#### Schriftliche Aufgaben:
1. Schreibe die Datenzeilen vom Anfang bis einschließlich der Zeile mit „coord(1008,190)“ unverändert ab.
2. Setze den Bericht über die Autobombe in Damaskus im Anschluss an seinen letzten Satz fort.

#### Textauszug:

◆ ◆ ◆ ◆ ◆ ◆ ◆

Mindestens 35 Tote durch Autobombe / Studie aus Heidelberg: Zahl der Konflikte weltweit steigt.

Autos brannten lichterloh, Verletzte kauerten benommen am Straßenrand, während sich eine dicke, schwarze Rauchwolke über dem Zentrum von Damaskus ausbreitete. Eine verheerende Autobombe zielte am Donnerstag offenbar auf das politische Herz des Assad-Systems. Die im gesamten Stadtgebiet hörbare Detonation beschädigte das streng abgeschirmte Hauptquartier der Baath-Partei im Mazraa-Viertel und demolierte zahlreiche Wohnhäuser. Nebenan in der russischen Botschaft gingen sämtliche Fensterscheiben zu Bruch. Mehr als 50 Autos und Kleinbusse lagen Stunden danach verkohlt oder zerschmettert auf dem Asphalt der vierspurigen Stadtautobahn, die direkt am Explosionsort vorbeiführt.

Nach ersten Angaben der syrischen Nachrichtenagentur Sana kamen mindestens 35 Menschen bei dem Massaker ums Leben, 237 wurden verletzt. Ein Sprecher des Regimes in Damaskus bezeichnete die Explosion der Megabombe als Terrortat, die nach ersten Erkenntnissen von einem Selbstmordattentäter gezündet worden war. „Ist das etwa Islam? Das ist Terror!“, rief einer der Verwundeten in die Kamera des Staatsfernsehens. „Ist das die Freiheit, die ihr wollt? Ist das die Freie Syrische Armee?“, sekundierte ein anderer.

◆ ◆ ◆ ◆ ◆ ◆ ◆

(Datenelemente)
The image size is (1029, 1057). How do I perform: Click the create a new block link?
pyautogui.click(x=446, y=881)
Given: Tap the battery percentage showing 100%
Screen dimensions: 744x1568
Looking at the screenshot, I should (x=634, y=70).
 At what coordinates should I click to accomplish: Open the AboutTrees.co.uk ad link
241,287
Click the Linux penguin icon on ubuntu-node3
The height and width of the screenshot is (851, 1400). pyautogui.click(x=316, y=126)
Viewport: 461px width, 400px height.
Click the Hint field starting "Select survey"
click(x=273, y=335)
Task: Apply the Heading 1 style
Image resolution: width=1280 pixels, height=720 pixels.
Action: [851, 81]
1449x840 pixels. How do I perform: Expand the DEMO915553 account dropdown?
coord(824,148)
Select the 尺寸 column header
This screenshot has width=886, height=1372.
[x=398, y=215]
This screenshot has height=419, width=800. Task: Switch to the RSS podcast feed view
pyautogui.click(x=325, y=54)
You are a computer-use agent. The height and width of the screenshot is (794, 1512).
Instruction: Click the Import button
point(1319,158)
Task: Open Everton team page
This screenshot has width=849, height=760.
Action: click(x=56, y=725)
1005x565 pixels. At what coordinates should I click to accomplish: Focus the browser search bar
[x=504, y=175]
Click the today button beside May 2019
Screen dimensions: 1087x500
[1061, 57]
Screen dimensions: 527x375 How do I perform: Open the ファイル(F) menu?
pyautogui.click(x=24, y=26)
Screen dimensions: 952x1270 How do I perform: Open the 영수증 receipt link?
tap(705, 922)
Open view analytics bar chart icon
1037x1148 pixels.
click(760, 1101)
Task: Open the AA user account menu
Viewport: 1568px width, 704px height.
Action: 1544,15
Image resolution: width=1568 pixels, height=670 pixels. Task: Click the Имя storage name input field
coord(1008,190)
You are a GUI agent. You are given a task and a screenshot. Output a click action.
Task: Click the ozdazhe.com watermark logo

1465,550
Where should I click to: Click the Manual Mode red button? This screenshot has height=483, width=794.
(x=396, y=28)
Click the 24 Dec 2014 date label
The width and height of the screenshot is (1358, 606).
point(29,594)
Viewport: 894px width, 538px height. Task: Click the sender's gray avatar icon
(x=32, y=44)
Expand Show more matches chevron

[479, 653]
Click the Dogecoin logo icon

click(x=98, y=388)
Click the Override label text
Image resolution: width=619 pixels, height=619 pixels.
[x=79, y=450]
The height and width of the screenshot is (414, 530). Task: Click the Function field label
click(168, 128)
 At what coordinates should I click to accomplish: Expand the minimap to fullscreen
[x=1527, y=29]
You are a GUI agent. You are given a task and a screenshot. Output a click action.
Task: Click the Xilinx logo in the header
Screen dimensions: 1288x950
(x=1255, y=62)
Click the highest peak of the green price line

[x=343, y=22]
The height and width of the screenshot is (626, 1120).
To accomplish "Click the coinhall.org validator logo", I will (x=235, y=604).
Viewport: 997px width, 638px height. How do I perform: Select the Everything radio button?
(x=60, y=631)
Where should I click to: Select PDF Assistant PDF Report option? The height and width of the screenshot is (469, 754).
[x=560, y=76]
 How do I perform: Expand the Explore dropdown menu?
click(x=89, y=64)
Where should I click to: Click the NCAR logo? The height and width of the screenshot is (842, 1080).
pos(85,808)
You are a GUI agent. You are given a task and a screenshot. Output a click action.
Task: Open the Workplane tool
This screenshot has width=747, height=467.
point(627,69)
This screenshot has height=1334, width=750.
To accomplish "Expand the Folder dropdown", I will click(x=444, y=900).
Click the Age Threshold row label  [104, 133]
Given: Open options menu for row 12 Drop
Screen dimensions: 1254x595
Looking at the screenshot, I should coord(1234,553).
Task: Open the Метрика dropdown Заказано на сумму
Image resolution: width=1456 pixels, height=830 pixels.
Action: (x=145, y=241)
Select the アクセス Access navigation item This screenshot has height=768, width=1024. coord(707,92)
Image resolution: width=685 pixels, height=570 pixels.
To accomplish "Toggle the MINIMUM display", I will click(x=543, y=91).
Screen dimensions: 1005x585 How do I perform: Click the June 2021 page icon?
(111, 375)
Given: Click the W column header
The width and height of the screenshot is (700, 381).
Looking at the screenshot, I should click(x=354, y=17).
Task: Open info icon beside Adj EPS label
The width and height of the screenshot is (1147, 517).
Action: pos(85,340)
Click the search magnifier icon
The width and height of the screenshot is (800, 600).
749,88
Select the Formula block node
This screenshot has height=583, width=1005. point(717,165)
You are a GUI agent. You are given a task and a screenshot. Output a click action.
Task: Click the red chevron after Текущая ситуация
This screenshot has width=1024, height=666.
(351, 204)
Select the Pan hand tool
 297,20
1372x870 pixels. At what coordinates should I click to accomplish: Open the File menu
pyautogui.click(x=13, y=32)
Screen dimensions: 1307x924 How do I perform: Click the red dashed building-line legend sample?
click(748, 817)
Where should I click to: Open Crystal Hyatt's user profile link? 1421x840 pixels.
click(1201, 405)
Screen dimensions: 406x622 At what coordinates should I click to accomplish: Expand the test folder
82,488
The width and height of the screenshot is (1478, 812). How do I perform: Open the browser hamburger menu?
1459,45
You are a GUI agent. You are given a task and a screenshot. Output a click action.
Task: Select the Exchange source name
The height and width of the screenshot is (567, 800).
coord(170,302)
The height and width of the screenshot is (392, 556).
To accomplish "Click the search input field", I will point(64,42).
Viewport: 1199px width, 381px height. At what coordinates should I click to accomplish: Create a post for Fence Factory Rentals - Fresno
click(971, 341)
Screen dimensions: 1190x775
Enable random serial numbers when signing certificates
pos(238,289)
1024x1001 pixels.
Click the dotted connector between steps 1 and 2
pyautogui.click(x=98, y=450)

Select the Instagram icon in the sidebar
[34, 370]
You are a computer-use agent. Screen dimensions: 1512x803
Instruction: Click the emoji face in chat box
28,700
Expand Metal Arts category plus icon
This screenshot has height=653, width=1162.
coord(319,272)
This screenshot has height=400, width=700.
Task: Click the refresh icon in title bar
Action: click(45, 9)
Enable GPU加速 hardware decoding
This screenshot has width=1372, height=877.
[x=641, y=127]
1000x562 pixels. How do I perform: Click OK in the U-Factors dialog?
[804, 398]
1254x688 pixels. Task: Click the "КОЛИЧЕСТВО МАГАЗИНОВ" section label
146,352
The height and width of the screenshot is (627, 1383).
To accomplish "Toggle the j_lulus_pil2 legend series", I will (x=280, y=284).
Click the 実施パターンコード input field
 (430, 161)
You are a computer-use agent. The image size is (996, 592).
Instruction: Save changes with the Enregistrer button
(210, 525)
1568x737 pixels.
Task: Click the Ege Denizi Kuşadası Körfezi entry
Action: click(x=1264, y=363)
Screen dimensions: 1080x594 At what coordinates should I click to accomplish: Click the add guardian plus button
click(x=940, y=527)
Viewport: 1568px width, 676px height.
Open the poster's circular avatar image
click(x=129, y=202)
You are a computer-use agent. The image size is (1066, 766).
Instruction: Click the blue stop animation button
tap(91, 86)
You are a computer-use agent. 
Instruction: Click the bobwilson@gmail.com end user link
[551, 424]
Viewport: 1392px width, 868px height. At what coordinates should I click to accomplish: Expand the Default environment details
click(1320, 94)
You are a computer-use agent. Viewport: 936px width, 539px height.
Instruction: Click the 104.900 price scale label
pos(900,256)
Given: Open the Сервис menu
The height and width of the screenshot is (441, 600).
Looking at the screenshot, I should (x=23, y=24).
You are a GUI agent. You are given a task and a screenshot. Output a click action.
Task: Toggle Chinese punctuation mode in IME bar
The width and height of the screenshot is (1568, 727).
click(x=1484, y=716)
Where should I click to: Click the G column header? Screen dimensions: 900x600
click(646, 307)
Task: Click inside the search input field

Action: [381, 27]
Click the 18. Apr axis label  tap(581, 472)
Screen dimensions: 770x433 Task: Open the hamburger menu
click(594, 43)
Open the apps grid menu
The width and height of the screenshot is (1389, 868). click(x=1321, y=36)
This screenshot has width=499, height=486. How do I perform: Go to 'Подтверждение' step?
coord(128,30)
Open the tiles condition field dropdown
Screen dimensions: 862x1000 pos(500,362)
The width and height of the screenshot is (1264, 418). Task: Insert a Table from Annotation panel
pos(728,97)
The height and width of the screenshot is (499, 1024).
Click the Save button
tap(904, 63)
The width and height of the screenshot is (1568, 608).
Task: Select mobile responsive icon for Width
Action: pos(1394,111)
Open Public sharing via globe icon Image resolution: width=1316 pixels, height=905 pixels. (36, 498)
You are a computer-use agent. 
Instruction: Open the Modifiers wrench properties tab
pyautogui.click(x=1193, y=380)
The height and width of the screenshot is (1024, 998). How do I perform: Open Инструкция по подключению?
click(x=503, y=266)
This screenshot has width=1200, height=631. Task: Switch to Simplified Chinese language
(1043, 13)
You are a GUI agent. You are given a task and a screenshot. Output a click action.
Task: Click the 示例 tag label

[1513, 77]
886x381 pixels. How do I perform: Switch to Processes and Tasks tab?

◆ ◆ ◆ ◆ ◆ ◆ ◆

#### Lösungen der Aufgaben:
1.
The image size is (1029, 1057). How do I perform: Click the create a new block link?
pyautogui.click(x=446, y=881)
Given: Tap the battery percentage showing 100%
Screen dimensions: 744x1568
Looking at the screenshot, I should (x=634, y=70).
 At what coordinates should I click to accomplish: Open the AboutTrees.co.uk ad link
241,287
Click the Linux penguin icon on ubuntu-node3
The height and width of the screenshot is (851, 1400). pyautogui.click(x=316, y=126)
Viewport: 461px width, 400px height.
Click the Hint field starting "Select survey"
click(x=273, y=335)
Task: Apply the Heading 1 style
Image resolution: width=1280 pixels, height=720 pixels.
Action: [851, 81]
1449x840 pixels. How do I perform: Expand the DEMO915553 account dropdown?
coord(824,148)
Select the 尺寸 column header
This screenshot has width=886, height=1372.
[x=398, y=215]
This screenshot has height=419, width=800. Task: Switch to the RSS podcast feed view
pyautogui.click(x=325, y=54)
You are a computer-use agent. The height and width of the screenshot is (794, 1512).
Instruction: Click the Import button
point(1319,158)
Task: Open Everton team page
This screenshot has width=849, height=760.
Action: click(x=56, y=725)
1005x565 pixels. At what coordinates should I click to accomplish: Focus the browser search bar
[x=504, y=175]
Click the today button beside May 2019
Screen dimensions: 1087x500
[1061, 57]
Screen dimensions: 527x375 How do I perform: Open the ファイル(F) menu?
pyautogui.click(x=24, y=26)
Screen dimensions: 952x1270 How do I perform: Open the 영수증 receipt link?
tap(705, 922)
Open view analytics bar chart icon
1037x1148 pixels.
click(760, 1101)
Task: Open the AA user account menu
Viewport: 1568px width, 704px height.
Action: 1544,15
Image resolution: width=1568 pixels, height=670 pixels. Task: Click the Имя storage name input field
coord(1008,190)

2.
Mehrfach in der Vergangenheit hatten Kämpfer der radikalen Al-Nusra-Front, die ideologisch Al Qaida nahesteht, bereits verheerende Autobomben gezündet. Nach Angaben syrischer Medien verhinderten Sicherheitsbeamte einen weiteren Anschlag und nahmen einen Attentäter fest, der fünf schwere Rohrbomben in seinem Wagen geladen hatte, von denen eine 300 Kilogramm wog.

Der Bürgerkrieg in Syrien gilt als der derzeit weltweit gefährlichste Konflikt. Im vergangenen Jahr starben allein 55 000 Menschen, bis zu 2,8 Millionen flüchteten vor dem Bürgerkrieg. Zu diesem Ergebnis kommt das am Donnerstag vorgestellte Konfliktbarometer, das das Heidelberger Institut für Internationale Konfliktforschung (HIIK) jährlich erstellt.

396 Konflikte haben die Wissenschaftler insgesamt gezählt. In mehr als der Hälfte (208) kam Gewalt zum Einsatz und 18 von ihnen nennt das HIIK „Krieg“. Das bedeutet, dass an diesen Orten über einen längeren Zeitraum systematisch und organisiert Gewalt angewendet wird, die nachhaltige Folgen hat. 18 Kriege – das sind zwei weniger als im Vorjahr, als mit 20 ein Rekord seit Beginn der Zählungen im Jahr 1945 erreicht worden war.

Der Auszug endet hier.